Please return the full listing below without altering anything.
::::::::::
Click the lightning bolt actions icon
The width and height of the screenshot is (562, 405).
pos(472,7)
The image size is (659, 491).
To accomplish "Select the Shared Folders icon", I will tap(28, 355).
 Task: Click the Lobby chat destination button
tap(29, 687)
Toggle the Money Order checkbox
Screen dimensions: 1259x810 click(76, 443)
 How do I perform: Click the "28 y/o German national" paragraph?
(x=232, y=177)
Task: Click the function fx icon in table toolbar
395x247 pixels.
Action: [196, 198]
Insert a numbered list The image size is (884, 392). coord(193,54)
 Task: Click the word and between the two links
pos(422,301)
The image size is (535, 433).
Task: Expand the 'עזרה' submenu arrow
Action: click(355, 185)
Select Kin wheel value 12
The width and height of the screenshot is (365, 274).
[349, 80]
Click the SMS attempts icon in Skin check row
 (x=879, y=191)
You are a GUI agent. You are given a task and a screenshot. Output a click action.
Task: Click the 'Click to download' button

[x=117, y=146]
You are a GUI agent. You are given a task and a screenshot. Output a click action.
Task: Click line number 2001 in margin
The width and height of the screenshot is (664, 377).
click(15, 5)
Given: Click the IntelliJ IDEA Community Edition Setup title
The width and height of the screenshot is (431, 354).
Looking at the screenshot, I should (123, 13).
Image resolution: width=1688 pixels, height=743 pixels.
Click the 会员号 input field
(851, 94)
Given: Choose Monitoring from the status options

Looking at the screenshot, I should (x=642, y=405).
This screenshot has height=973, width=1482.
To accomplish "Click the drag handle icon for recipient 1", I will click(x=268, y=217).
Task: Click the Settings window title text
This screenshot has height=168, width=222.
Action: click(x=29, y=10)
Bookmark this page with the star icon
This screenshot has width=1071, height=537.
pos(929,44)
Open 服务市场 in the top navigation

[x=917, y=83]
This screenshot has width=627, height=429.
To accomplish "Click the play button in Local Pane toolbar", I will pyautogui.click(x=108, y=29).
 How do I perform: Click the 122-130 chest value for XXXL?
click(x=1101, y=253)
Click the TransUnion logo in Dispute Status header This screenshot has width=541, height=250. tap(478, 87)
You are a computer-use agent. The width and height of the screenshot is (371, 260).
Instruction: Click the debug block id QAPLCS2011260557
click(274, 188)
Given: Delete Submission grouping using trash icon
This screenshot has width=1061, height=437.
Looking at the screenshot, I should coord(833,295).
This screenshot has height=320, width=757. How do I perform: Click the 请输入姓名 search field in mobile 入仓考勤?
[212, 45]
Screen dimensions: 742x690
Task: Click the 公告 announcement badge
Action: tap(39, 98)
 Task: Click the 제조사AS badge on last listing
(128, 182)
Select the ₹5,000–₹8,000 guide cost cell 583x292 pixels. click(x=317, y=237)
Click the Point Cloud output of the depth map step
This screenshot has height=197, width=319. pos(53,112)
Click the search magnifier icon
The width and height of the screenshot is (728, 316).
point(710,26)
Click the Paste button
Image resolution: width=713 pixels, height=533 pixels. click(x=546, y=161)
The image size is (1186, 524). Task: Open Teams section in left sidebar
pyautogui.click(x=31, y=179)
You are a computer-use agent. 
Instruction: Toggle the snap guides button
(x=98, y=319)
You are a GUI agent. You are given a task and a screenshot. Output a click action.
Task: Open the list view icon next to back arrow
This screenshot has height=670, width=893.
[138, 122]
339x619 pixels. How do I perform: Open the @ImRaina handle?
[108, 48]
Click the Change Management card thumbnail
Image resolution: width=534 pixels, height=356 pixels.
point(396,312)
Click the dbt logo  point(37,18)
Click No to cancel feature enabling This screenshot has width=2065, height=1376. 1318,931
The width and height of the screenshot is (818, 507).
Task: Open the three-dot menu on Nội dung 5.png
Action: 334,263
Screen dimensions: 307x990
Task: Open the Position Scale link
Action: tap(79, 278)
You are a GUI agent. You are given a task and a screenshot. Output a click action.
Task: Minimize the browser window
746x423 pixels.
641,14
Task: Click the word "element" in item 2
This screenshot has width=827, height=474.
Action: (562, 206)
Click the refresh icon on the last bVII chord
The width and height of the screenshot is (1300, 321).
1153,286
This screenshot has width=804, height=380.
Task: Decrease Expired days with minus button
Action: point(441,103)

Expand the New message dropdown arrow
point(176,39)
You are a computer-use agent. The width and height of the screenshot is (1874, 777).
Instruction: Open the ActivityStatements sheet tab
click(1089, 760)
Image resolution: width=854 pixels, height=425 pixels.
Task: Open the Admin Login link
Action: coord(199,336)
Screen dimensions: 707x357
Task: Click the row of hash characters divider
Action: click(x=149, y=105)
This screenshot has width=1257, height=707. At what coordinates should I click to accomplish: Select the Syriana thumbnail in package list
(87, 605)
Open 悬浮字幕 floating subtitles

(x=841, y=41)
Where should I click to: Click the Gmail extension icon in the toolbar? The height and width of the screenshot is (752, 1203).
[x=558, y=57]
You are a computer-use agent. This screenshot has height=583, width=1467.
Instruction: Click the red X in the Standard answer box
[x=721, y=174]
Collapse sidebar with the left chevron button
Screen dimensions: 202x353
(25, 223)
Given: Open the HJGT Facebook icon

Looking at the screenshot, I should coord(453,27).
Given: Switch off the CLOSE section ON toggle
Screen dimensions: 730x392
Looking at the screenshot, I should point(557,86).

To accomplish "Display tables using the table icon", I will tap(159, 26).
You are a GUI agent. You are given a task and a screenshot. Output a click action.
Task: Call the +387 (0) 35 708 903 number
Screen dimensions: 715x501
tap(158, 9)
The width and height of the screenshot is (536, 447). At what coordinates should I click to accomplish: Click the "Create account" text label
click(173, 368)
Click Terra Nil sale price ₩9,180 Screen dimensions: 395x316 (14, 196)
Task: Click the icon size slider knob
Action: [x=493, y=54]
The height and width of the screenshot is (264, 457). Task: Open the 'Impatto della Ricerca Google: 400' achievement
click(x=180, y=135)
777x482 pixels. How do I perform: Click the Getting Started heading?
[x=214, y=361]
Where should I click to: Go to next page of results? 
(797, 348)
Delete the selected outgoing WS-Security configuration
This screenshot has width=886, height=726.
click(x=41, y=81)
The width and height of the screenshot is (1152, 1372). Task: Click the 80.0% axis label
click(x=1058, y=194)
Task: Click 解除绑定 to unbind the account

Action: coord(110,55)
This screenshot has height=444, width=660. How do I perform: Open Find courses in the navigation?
::::::::::
> _OUTPUT OF THE TASK_
Click the lightning bolt actions icon
The width and height of the screenshot is (562, 405).
pos(472,7)
The image size is (659, 491).
To accomplish "Select the Shared Folders icon", I will tap(28, 355).
 Task: Click the Lobby chat destination button
tap(29, 687)
Toggle the Money Order checkbox
Screen dimensions: 1259x810 click(76, 443)
 How do I perform: Click the "28 y/o German national" paragraph?
(x=232, y=177)
Task: Click the function fx icon in table toolbar
395x247 pixels.
Action: [196, 198]
Insert a numbered list The image size is (884, 392). coord(193,54)
 Task: Click the word and between the two links
pos(422,301)
The image size is (535, 433).
Task: Expand the 'עזרה' submenu arrow
Action: click(355, 185)
Select Kin wheel value 12
The width and height of the screenshot is (365, 274).
[349, 80]
Click the SMS attempts icon in Skin check row
 (x=879, y=191)
You are a GUI agent. You are given a task and a screenshot. Output a click action.
Task: Click the 'Click to download' button

[x=117, y=146]
You are a GUI agent. You are given a task and a screenshot. Output a click action.
Task: Click line number 2001 in margin
The width and height of the screenshot is (664, 377).
click(15, 5)
Given: Click the IntelliJ IDEA Community Edition Setup title
The width and height of the screenshot is (431, 354).
Looking at the screenshot, I should (123, 13).
Image resolution: width=1688 pixels, height=743 pixels.
Click the 会员号 input field
(851, 94)
Given: Choose Monitoring from the status options

Looking at the screenshot, I should (x=642, y=405).
This screenshot has height=973, width=1482.
To accomplish "Click the drag handle icon for recipient 1", I will click(x=268, y=217).
Task: Click the Settings window title text
This screenshot has height=168, width=222.
Action: click(x=29, y=10)
Bookmark this page with the star icon
This screenshot has width=1071, height=537.
pos(929,44)
Open 服务市场 in the top navigation

[x=917, y=83]
This screenshot has width=627, height=429.
To accomplish "Click the play button in Local Pane toolbar", I will pyautogui.click(x=108, y=29).
 How do I perform: Click the 122-130 chest value for XXXL?
click(x=1101, y=253)
Click the TransUnion logo in Dispute Status header This screenshot has width=541, height=250. tap(478, 87)
You are a computer-use agent. The width and height of the screenshot is (371, 260).
Instruction: Click the debug block id QAPLCS2011260557
click(274, 188)
Given: Delete Submission grouping using trash icon
This screenshot has width=1061, height=437.
Looking at the screenshot, I should coord(833,295).
This screenshot has height=320, width=757. How do I perform: Click the 请输入姓名 search field in mobile 入仓考勤?
[212, 45]
Screen dimensions: 742x690
Task: Click the 公告 announcement badge
Action: tap(39, 98)
 Task: Click the 제조사AS badge on last listing
(128, 182)
Select the ₹5,000–₹8,000 guide cost cell 583x292 pixels. click(x=317, y=237)
Click the Point Cloud output of the depth map step
This screenshot has height=197, width=319. pos(53,112)
Click the search magnifier icon
The width and height of the screenshot is (728, 316).
point(710,26)
Click the Paste button
Image resolution: width=713 pixels, height=533 pixels. click(x=546, y=161)
The image size is (1186, 524). Task: Open Teams section in left sidebar
pyautogui.click(x=31, y=179)
You are a computer-use agent. 
Instruction: Toggle the snap guides button
(x=98, y=319)
You are a GUI agent. You are given a task and a screenshot. Output a click action.
Task: Open the list view icon next to back arrow
This screenshot has height=670, width=893.
[138, 122]
339x619 pixels. How do I perform: Open the @ImRaina handle?
[108, 48]
Click the Change Management card thumbnail
Image resolution: width=534 pixels, height=356 pixels.
point(396,312)
Click the dbt logo  point(37,18)
Click No to cancel feature enabling This screenshot has width=2065, height=1376. 1318,931
The width and height of the screenshot is (818, 507).
Task: Open the three-dot menu on Nội dung 5.png
Action: 334,263
Screen dimensions: 307x990
Task: Open the Position Scale link
Action: tap(79, 278)
You are a GUI agent. You are given a task and a screenshot. Output a click action.
Task: Minimize the browser window
746x423 pixels.
641,14
Task: Click the word "element" in item 2
This screenshot has width=827, height=474.
Action: (562, 206)
Click the refresh icon on the last bVII chord
The width and height of the screenshot is (1300, 321).
1153,286
This screenshot has width=804, height=380.
Task: Decrease Expired days with minus button
Action: point(441,103)

Expand the New message dropdown arrow
point(176,39)
You are a computer-use agent. The width and height of the screenshot is (1874, 777).
Instruction: Open the ActivityStatements sheet tab
click(1089, 760)
Image resolution: width=854 pixels, height=425 pixels.
Task: Open the Admin Login link
Action: coord(199,336)
Screen dimensions: 707x357
Task: Click the row of hash characters divider
Action: click(x=149, y=105)
This screenshot has width=1257, height=707. At what coordinates should I click to accomplish: Select the Syriana thumbnail in package list
(87, 605)
Open 悬浮字幕 floating subtitles

(x=841, y=41)
Where should I click to: Click the Gmail extension icon in the toolbar? The height and width of the screenshot is (752, 1203).
[x=558, y=57]
You are a computer-use agent. This screenshot has height=583, width=1467.
Instruction: Click the red X in the Standard answer box
[x=721, y=174]
Collapse sidebar with the left chevron button
Screen dimensions: 202x353
(25, 223)
Given: Open the HJGT Facebook icon

Looking at the screenshot, I should coord(453,27).
Given: Switch off the CLOSE section ON toggle
Screen dimensions: 730x392
Looking at the screenshot, I should point(557,86).

To accomplish "Display tables using the table icon", I will tap(159, 26).
You are a GUI agent. You are given a task and a screenshot. Output a click action.
Task: Call the +387 (0) 35 708 903 number
Screen dimensions: 715x501
tap(158, 9)
The width and height of the screenshot is (536, 447). At what coordinates should I click to accomplish: Click the "Create account" text label
click(173, 368)
Click Terra Nil sale price ₩9,180 Screen dimensions: 395x316 (14, 196)
Task: Click the icon size slider knob
Action: [x=493, y=54]
The height and width of the screenshot is (264, 457). Task: Open the 'Impatto della Ricerca Google: 400' achievement
click(x=180, y=135)
777x482 pixels. How do I perform: Click the Getting Started heading?
[x=214, y=361]
Where should I click to: Go to next page of results? 
(797, 348)
Delete the selected outgoing WS-Security configuration
This screenshot has width=886, height=726.
click(x=41, y=81)
The width and height of the screenshot is (1152, 1372). Task: Click the 80.0% axis label
click(x=1058, y=194)
Task: Click 解除绑定 to unbind the account

Action: coord(110,55)
This screenshot has height=444, width=660. How do I perform: Open Find courses in the navigation?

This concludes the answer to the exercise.